The type of food eaten for breakfast may determine the amount of food consumed at the next meal. This may be important when considering dietary advice for overweight and obese individuals who are trying to lose weight. The aim of the study was to investigate the energy intake and subjective sensations of hunger using a visual analogue scale (VAS) of a breakfast meal of eggs compared with a breakfast meal of cereal in overweight Australian adults. In a cross-over study, participants attended the University of South Australia’s Clinical Trial Facility on two separate days, one week apart. On each day participants consumed one of two isoenergetic breakfasts (1800 kJ), either eggs and toast or cereal with milk and orange juice. Fifty overweight or obese participants, 44 ± 21 years, 86 ± 14 kg, with a body mass index (BMI) of 31 ± 4 kg/m2
completed both study visits.
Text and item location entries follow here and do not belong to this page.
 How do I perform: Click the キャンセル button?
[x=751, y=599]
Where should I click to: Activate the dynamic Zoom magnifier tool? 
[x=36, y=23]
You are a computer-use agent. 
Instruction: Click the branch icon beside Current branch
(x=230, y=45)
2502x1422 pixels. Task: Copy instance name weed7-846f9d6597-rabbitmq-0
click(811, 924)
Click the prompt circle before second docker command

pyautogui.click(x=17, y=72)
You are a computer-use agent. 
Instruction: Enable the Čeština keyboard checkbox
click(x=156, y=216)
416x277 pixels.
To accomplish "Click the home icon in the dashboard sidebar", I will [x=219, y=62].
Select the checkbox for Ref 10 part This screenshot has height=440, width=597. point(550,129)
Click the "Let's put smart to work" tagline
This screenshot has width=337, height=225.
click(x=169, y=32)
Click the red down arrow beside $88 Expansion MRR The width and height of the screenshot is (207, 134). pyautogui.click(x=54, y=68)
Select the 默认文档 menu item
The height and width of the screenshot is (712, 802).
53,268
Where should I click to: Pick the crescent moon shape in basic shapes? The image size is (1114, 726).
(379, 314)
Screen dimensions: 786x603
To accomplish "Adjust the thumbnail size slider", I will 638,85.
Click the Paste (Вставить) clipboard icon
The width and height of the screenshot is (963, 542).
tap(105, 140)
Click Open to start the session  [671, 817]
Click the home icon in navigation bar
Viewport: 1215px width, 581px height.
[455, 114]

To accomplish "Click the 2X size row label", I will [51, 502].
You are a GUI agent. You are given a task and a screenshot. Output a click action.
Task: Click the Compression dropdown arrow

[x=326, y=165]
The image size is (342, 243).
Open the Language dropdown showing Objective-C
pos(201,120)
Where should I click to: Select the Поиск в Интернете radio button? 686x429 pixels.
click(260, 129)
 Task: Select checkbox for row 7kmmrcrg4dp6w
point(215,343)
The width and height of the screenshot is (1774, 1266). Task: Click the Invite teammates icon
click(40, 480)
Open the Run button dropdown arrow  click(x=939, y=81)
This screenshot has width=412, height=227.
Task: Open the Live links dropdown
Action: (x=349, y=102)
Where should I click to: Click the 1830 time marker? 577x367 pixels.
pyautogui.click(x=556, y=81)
Energy intake following the egg breakfast was significantly reduced compared with the cereal breakfast (4518 vs. 5283 kJ, p
= 0.001). BMI and gender were unrelated to these effects. The sensation of hunger was less after the egg breakfast (p
= 0.028 for diet by time interaction) and returned more quickly after the cereal breakfast. There were no effects of gender or age. Energy intake was reduced at an ad libitum lunch meal 4 hours after a breakfast meal containing eggs. The findings suggest that satiety responses of overweight and obese are not different to non-obese participants as our study confirms findings from studies conducted in different populations. Determining which foods may help overweight and obese individuals manage their food intake is important for diet planning.